**INSTRUCTIONS:**
(a) Retype the passage of the essay on the film "Hardcore" and divine election from "Jake:    Oh" to "was *&^% - up.", keeping every character as it appears.
(b) In the essay on the film "Hardcore" and divine election, condense the paragraph that begins "Because, while teaching high school" into a short bulleted list that preserves its main facts.
(c) Write a continuation of the essay on the film "Hardcore" and divine election, beginning after its final line.

**SELECTED EXTRACT:**

---

Chosen • 07.12.09Roger Nelson

"Hardcore," written and directed by Paul Schrader, is a gritty-raw-unsettling-story about a father searching for his daughter who is lost in the lurid darkness of pornography and prostitution in southern California. I wouldn’t have paid much attention to the movie when it was released 30 years ago except that Schrader grew up in the bosom of the Christian Reformed Church, the father in the movie is a stern and stoic Christian from Grand Rapids, and the daughter runs away while at a Young Calvinist Convention in California.

 

The movie is a painful descent into hell. But, at one point the father, Jake Van Dorn, played by George C. Scott, is in the Las Vegas airport with Nikki, a stripper who he has hired to help find his daughter, and they have an unforgettable exchange that includes these lines:

 

Jake:    U stands for “unconditional election”: God has chosen a certain number of people to be saved, the elect, and he has chosen them from the beginning of time. L is for “limited atonement”: only a limited number of people will be atoned and go to heaven. I is for “irresistible grace”: God’s grace cannot be resisted or denied. And P is for “perseverance of the saints”: once you are in grace, you cannot fall from the numbers of the elect. That’s it.

 

Nikki:   Before you can become saved, God already knows who you are?

 

Jake:    Oh yes, he’d have to. That’s predestination. I mean, if God is omniscient, if he already knows everything ~ and he wouldn’t be God if he didn’t ~ then he must have known even before the creation of the world, the names of who would be saved.

 

Nikki:   Well, then, it is all worked out, huh? It’s fixed.

 

Jake:    More or less.

 

Nikki:   I thought I was *&^% - up.

 

Jake:    Well, I admit it’s a little confusing when you look at it from the outside. You have to try to look at it from the inside.

 

And, I thought I was screwed up….

The idea of a God who chooses is incredulous to Nikki. The idea that before the creation of the world God predestined some to be adopted as the sons and daughters of God stretches beyond the boundaries of common sense. The idea of election is screwed up to a stripper in Vegas and to students in Christian high schools…. 

 

Because, while teaching high school every time that I opened Paul’s letter to the Romans, or taught church history, or summarized the Canons of Dordt, or read the chapter of Ephesians there was bound to be a befuddled boy in the back row who screwed up his face like he had just bite into a lemon.  Then he would announce that the idea of God electing for salvation was an offense. It wasn’t fair. It was an affront to his finely tuned sense of justice…. And, usually all it took was one student to raise objections and then the class chorus started:

 

If God chooses than why bother trying to be good?

If God chooses than he is to blame!

If it is a done deal than I can go anything I want!

If God chooses there would have to be a reason; it couldn’t be random. It would have to be fair.

You’re wrong! You have to believe ~ that is how you are saved!

           

These students were considerably more comfortable with what is currently posted on the sign in front of the Catholic Church on 127th Street, which offers a simple recipe:

 

            Be good. Avoid evil. Go to heaven.

 

Now that’s fair!

---

**SUPPLIED ENTRIES:**

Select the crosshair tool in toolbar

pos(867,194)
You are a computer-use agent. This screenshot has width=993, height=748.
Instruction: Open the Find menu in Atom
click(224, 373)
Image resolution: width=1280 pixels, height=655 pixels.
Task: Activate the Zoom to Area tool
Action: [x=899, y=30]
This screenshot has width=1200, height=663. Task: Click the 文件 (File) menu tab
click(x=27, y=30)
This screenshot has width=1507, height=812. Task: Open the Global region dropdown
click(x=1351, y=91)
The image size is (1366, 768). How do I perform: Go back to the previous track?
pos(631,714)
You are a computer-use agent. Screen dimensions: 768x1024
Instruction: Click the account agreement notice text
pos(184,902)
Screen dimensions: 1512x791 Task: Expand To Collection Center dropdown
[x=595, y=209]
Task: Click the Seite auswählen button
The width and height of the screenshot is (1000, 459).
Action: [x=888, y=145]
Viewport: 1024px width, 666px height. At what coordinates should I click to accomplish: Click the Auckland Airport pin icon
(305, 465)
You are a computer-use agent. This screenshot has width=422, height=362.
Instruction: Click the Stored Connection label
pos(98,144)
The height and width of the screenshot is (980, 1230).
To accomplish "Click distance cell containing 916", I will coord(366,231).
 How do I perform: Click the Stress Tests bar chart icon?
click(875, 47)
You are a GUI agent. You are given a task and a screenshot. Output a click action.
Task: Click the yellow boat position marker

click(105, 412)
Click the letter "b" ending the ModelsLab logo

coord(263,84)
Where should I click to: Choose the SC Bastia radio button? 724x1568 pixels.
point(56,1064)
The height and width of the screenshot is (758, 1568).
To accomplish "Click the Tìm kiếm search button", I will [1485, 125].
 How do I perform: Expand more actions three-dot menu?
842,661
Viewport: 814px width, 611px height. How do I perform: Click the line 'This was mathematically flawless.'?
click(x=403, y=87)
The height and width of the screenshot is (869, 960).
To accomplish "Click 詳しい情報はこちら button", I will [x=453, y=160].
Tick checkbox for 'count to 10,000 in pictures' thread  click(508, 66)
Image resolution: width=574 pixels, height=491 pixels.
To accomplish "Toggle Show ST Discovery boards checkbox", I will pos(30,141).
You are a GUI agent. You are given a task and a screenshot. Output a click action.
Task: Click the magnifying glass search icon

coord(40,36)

---

**EXPECTED ANSWERS:**
(a)
Jake:    Oh yes, he’d have to. That’s predestination. I mean, if God is omniscient, if he already knows everything ~ and he wouldn’t be God if he didn’t ~ then he must have known even before the creation of the world, the names of who would be saved.

 

Nikki:   Well, then, it is all worked out, huh? It’s fixed.

 

Jake:    More or less.

 

Nikki:   I thought I was *&^% - up.

(b)
- When the writer taught high school and opened Paul's letter to the Romans, taught church history, summarized the Canons of Dordt, or read the chapter of Ephesians, a puzzled boy in the back row would grimace as if he had bitten into a lemon.
- The boy would declare that God electing people for salvation was an offense: unfair and an affront to his sense of justice.
- Usually a single student's objections were enough to set the rest of the class protesting.

(c)
But, dear friends, part of what makes this morning’s text so startling is the unvarnished language of choice:

           

            For he chose us in him before the creation of the world…

           

In him we were also chosen, having been predestined according to the plan of him who works out everything in conformity with the purpose of his will…

 

Now, I doubt that on beautiful morning in July you came to hear a full orbed systematic soteriology as it relates to God’s choice,

but there are a few affirmations that we can proclaim,

there is truth here that we can herald,

and even in this great mystery there is a word of encouragement.   

 

The opening of Ephesians is dense. Verses 3 to 14 are only one sentence in Greek. Without pause, the author piles on powerful and profound ideas that form a sort of chain. They are all linked together and they all move toward an end. They begin before the creation of the world and they end when “the times reach their fulfillment.” In one thick long sentence over a handful of verses we go from creation to consummation. The full sweep of time is in the opening of salvo of Ephesians.

 

And, what it proclaims is that God has a plan or a purpose ~ from the very beginning ~ that all things in heaven and on earth will be brought into unity under Christ.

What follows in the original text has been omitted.